Throughout 2014, Pepper has written tracks for Sigma, Matrix & Futurebound and Drumsound & Bassline Smith as well as writing for TV and film.
Pepper has previously supported Labrinth and Example at festival appearances over the UK and Europe.

==Musical influences==
In an interview with Female First, Pepper stated that early 2000s trance music had influenced her music as well as commercial drum and bass such as Chase & Status and Skrillex.

==Discography==
===As lead artist===

| Title | Release date |
|---|---|
| "Believe In Me" | August 2013 |
| "Drop The Bomb" (featuring sample by Ragga Twins) | April 2014 |
| "Koh Samui" | November 2014 |
| "I Don't Need You" feat Rubi Dan | 2015 |

===As featured artist===

| Title | Release date |
|---|---|
| "Dreams" (K.I.G featuring Kelly Pepper) | February 2012 |
| "Break These Walls Down" (10 Below featuring Kelly Pepper & Gracious K) | May 2012 |
| "One" (Yohann Mills featuring Kelly Pepper) | 2015 |

==Peppered TV==
In August 2013 Pepper founded online music show Peppered TV, showcasing new musicians online.
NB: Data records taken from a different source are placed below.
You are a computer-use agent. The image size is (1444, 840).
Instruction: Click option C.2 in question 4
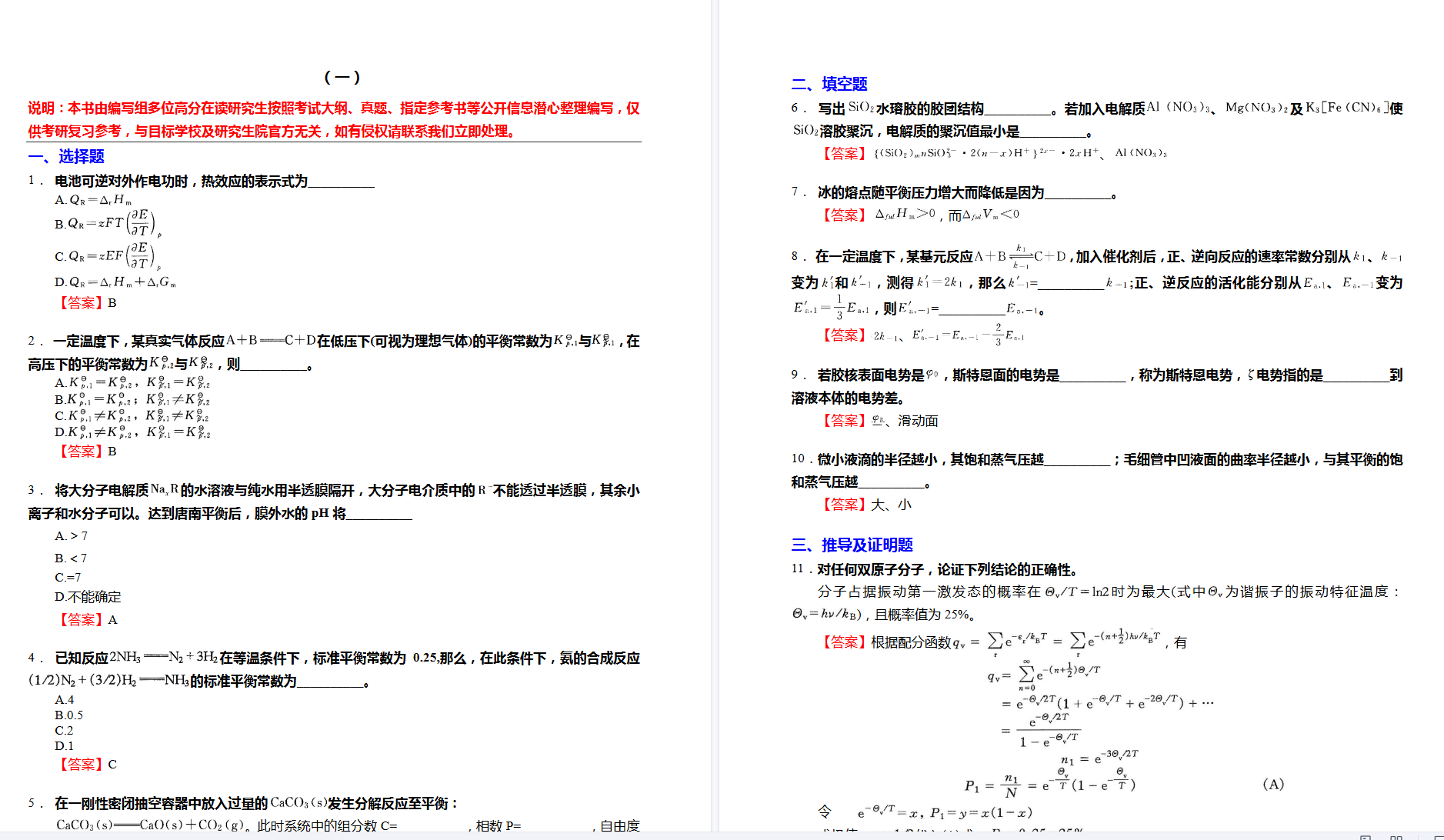click(64, 731)
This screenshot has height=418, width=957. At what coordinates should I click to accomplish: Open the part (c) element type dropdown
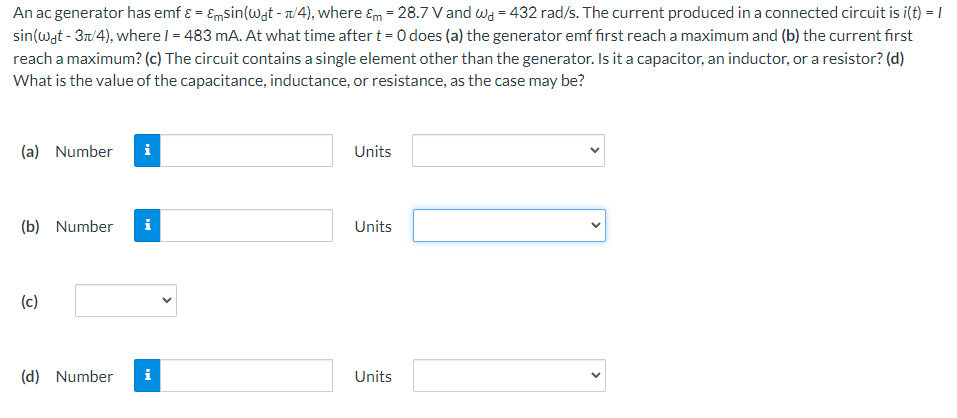pyautogui.click(x=126, y=301)
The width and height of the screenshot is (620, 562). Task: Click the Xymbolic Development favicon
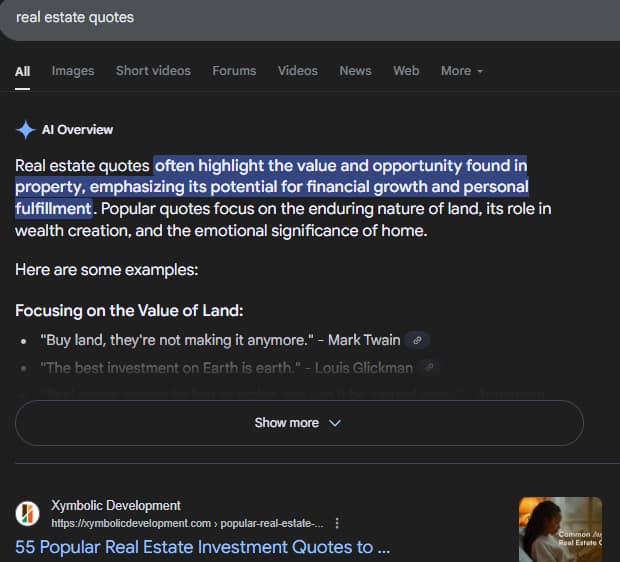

The first acts included Jodie Connor, Marvell and Labrinth's sister ShezAr.

==Modelling==
In May 2014, Pepper was named one of 30 finalists for the Miss Universe Great Britain title which was later won by Grace Levy. In September 2014, Pepper revealed she had been awarded the title Miss Earth Kent for the 2015 Miss Earth beauty pageant.